Pr. Ioannis Deligiannis Library 

Dean Pr. Dimitrios Papasteriou took initiative to organize Law school's library and hence the library was established in 1998. It is located on the third floor of the Faculty of Law, Economics and Political Science. It is called Pr. Ioannis Deligiannis library in the honour of the popular civil law professor (and rector of the Aristotle University of Thessaloniki) Ioannis Deligiannis. Until recently, most books were kept in law school's departments. Pr. Deligiannis library has acquired donations by famous professors and politicians such as Alexandros Papanastasiou, Aristovoulos Manesis, Alexandros Svolos, Themistoklis Tsatsos, H. Muller etc. In addition the US government has made a donation to the library. Pr. Deligiannis library is the largest law library in Greece.

Notable alumni and professors 

The law school has produced leaders in law, government, and society, including:
 Gianna Angelopoulos-Daskalaki, Greek politician and businesswoman, named as one of the 50 most powerful women by Forbes magazine. She was the president of the Organizing Committee for the 2004 Summer Olympics in Athens, Greece. She studied law at the Aristotle University of Thessaloniki.
 Evangelos Venizelos, President of the Panhellenic Socialist Movement, former Deputy Prime Minister and Minister for Finance. He is Professor of Constitutional Law at the Law School of the Aristotle University of Thessaloniki.
 Vassilis Vassilikos, Writer and diplomat.
 Vassilios Nikopoulos, President of the Supreme Court.

• • • • • • •

EXERCISE TASKS ▸
a - Answer these questions from the law school passage:
(i) In what year was the library established?
(ii) On which floor of the Faculty of Law, Economics and Political Science is the library located?
(iii) Who was president of the Organizing Committee for the 2004 Summer Olympics in Athens?
b - Carry on writing the law school passage, starting after its final line.
The records that come after this point have no connection to the law school passage.

• • • • • • •

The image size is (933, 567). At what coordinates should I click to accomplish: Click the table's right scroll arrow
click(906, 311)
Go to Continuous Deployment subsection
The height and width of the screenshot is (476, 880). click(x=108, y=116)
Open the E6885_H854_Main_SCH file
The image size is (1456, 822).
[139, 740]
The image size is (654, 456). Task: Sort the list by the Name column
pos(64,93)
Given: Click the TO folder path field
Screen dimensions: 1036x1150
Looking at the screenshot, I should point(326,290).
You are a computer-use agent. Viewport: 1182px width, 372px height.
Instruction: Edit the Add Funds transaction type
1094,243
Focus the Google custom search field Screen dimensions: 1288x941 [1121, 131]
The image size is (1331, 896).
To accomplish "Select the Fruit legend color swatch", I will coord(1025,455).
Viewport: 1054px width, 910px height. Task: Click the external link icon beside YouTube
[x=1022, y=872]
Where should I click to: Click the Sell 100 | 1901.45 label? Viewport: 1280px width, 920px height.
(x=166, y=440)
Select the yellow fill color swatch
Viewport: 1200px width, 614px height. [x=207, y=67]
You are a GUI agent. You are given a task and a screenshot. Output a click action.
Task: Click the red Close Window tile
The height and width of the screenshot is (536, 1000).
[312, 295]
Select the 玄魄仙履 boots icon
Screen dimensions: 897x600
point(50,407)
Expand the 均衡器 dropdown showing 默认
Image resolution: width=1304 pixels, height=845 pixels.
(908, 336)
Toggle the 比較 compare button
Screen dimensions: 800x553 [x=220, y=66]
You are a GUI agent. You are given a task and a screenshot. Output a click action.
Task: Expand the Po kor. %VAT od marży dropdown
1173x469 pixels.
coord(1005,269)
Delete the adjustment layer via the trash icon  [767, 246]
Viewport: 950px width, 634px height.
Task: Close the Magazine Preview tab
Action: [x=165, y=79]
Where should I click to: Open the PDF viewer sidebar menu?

• • • • • • •

ANSWERS FOR THE EXERCISE ▸
a -
(i) 1998
(ii) The third floor
(iii) Gianna Angelopoulos-Daskalaki

b -
 Christos Sartzetakis, Greek jurist and elder statesman. He entered the Law Faculty of the Aristotle University of Thessaloniki in 1946, and received his degree in 1950, after which he practiced law in Thessaloniki. He was the unyielding prosecutor in the sensational case of the assassination of the left-wing member of parliament Grigoris Lambrakis, committed on 22 May 1963 in Thessaloniki by far-right extremists. On 9 March 1985 he was elected by the Greek Parliament as President of the Hellenic Republic for one 5-year term, succeeding Konstantinos Karamanlis.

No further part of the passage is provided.